## ACTIVITY:
Repeat the material below. Keep every line exactly as written.

## SOURCE DATA:
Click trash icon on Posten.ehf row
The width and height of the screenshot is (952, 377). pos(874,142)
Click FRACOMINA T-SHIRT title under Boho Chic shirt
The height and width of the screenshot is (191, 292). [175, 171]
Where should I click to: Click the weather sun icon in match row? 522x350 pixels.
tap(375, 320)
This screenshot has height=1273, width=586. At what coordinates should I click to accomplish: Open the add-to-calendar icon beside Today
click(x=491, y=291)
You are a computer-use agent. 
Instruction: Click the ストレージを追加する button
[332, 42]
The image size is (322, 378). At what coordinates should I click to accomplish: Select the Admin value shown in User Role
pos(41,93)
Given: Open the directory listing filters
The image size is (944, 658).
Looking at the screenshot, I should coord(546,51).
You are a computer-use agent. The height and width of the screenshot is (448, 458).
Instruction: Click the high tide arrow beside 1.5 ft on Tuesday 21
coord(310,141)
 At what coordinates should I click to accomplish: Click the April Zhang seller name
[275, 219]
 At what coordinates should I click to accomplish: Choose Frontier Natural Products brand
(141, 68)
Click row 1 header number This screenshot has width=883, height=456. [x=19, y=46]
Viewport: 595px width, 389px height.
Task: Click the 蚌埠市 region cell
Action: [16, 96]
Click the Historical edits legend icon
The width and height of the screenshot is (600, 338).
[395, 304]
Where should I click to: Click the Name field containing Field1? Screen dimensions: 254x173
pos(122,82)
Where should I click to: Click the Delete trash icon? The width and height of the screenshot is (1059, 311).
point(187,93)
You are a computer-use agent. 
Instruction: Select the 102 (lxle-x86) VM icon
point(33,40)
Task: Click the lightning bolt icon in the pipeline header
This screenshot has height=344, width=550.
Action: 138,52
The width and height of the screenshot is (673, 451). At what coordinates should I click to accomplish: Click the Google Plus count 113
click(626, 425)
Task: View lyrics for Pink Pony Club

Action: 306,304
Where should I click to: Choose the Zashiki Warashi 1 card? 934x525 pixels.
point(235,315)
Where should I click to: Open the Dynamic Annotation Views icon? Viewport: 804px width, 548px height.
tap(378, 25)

## SOLUTION TO THIS EXERCISE:
Click trash icon on Posten.ehf row
The width and height of the screenshot is (952, 377). pos(874,142)
Click FRACOMINA T-SHIRT title under Boho Chic shirt
The height and width of the screenshot is (191, 292). [175, 171]
Where should I click to: Click the weather sun icon in match row? 522x350 pixels.
tap(375, 320)
This screenshot has height=1273, width=586. At what coordinates should I click to accomplish: Open the add-to-calendar icon beside Today
click(x=491, y=291)
You are a computer-use agent. 
Instruction: Click the ストレージを追加する button
[332, 42]
The image size is (322, 378). At what coordinates should I click to accomplish: Select the Admin value shown in User Role
pos(41,93)
Given: Open the directory listing filters
The image size is (944, 658).
Looking at the screenshot, I should coord(546,51).
You are a computer-use agent. The height and width of the screenshot is (448, 458).
Instruction: Click the high tide arrow beside 1.5 ft on Tuesday 21
coord(310,141)
 At what coordinates should I click to accomplish: Click the April Zhang seller name
[275, 219]
 At what coordinates should I click to accomplish: Choose Frontier Natural Products brand
(141, 68)
Click row 1 header number This screenshot has width=883, height=456. [x=19, y=46]
Viewport: 595px width, 389px height.
Task: Click the 蚌埠市 region cell
Action: [16, 96]
Click the Historical edits legend icon
The width and height of the screenshot is (600, 338).
[395, 304]
Where should I click to: Click the Name field containing Field1? Screen dimensions: 254x173
pos(122,82)
Where should I click to: Click the Delete trash icon? The width and height of the screenshot is (1059, 311).
point(187,93)
You are a computer-use agent. 
Instruction: Select the 102 (lxle-x86) VM icon
point(33,40)
Task: Click the lightning bolt icon in the pipeline header
This screenshot has height=344, width=550.
Action: 138,52
The width and height of the screenshot is (673, 451). At what coordinates should I click to accomplish: Click the Google Plus count 113
click(626, 425)
Task: View lyrics for Pink Pony Club

Action: 306,304
Where should I click to: Choose the Zashiki Warashi 1 card? 934x525 pixels.
point(235,315)
Where should I click to: Open the Dynamic Annotation Views icon? Viewport: 804px width, 548px height.
tap(378, 25)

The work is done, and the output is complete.